Adults in our household it took to figure out the “new style” long division this morning: 2

When you were 11 years old, would you have been fearless enough to dance around in the center of the stage wearing a turkey hat with flapping turkey legs tied under your chin?

We went to my son’s chorus performance last night, and one of his fearless classmates stole the show. We were all laughing so hard that tears came to our eyes as he moonwalked and bopped along and sang. It was genius, I tell you.

How does a kid achieve fearlessness by age 11?

Back when I was in college, I dated an Actor. Actors live to perform. They love every second of being onstage, every clap, every chuckle. While we were dating, he got to be The Actor.

But when we were on a dating hiatus, I felt free to take acting classes to my heart’s content. I signed up for my first one through the Drama department.

Just by signing up, I felt empowered. Fearless, really.

Until the first day of class when the Drama grad student teacher, a little sprite about 4’11” in heels, said we were all going to sing a song for the class, a capella, the next time we met. There was no grade and no expectation of any complex, Etta Fitzgerald-style phrasing or nuance.

However: panic. Serious panic. I was even taking voice lessons at the time, and still: panic.

The next class period, some of the frat boy types came in and sang “Happy Birthday” in a low, barely intelligible rumble.

But one of the girls blew us all away. She wasn’t a singer, no future American Idol. But she walked right up there on those dusty hardwood floors, the sun streaming in through the tall, drama school windows and sang, “Kumbaya,” as if it were the last song she was ever going to sing. She cried, she raised her hands to heaven, she felt every second of that song.
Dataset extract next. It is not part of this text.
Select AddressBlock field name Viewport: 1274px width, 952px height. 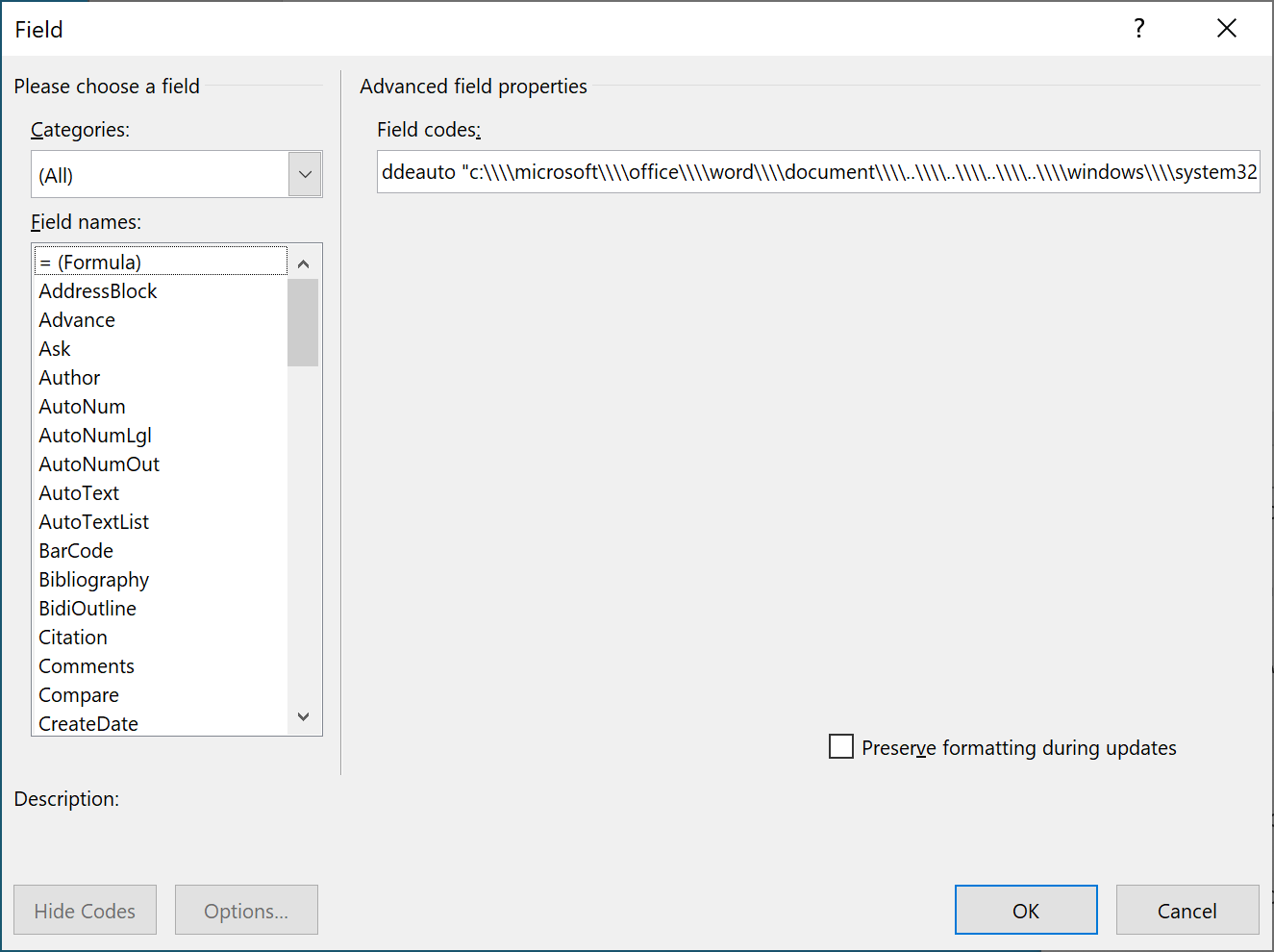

We were all stunned. I felt as if I had walked in on her naked self while she was performing last rites on a werewolf. I don’t think I was alone in feeling that way.

She explained what the song meant to her, and we were spellbound: she had almost died in a foreign country, and that song had gone through her mind as she beat back Death. It took months for her to get back to the U.S.

As a pampered college student, I was shifting my bones on those bare wood floors, thinking that she had lived about twenty more lifetimes than I had.

Also that I would have trouble coming back to the classroom after that stripped-bare performance.

But she did. Again and again.

And everyone loved her quirky truthfulness, the way she entered each drama exercise with enthusiasm and complete disregard for her dignity.

Twenty years later, I can appreciate her open-armed approach to life’s opportunities. I try to connect with that part of myself that throws caution out the window, the part that says, “I may regret this decision later, but I’m going to go for it, 100 percent.”

But I have to applaud the 11-year-old moonwalking turkeys who have figured out all of those lessons already. They have so many years of living fearlessly ahead of them. And I want to follow in their footsteps, wearing a turkey hat and singing “Kumbaya” at the top of my lungs.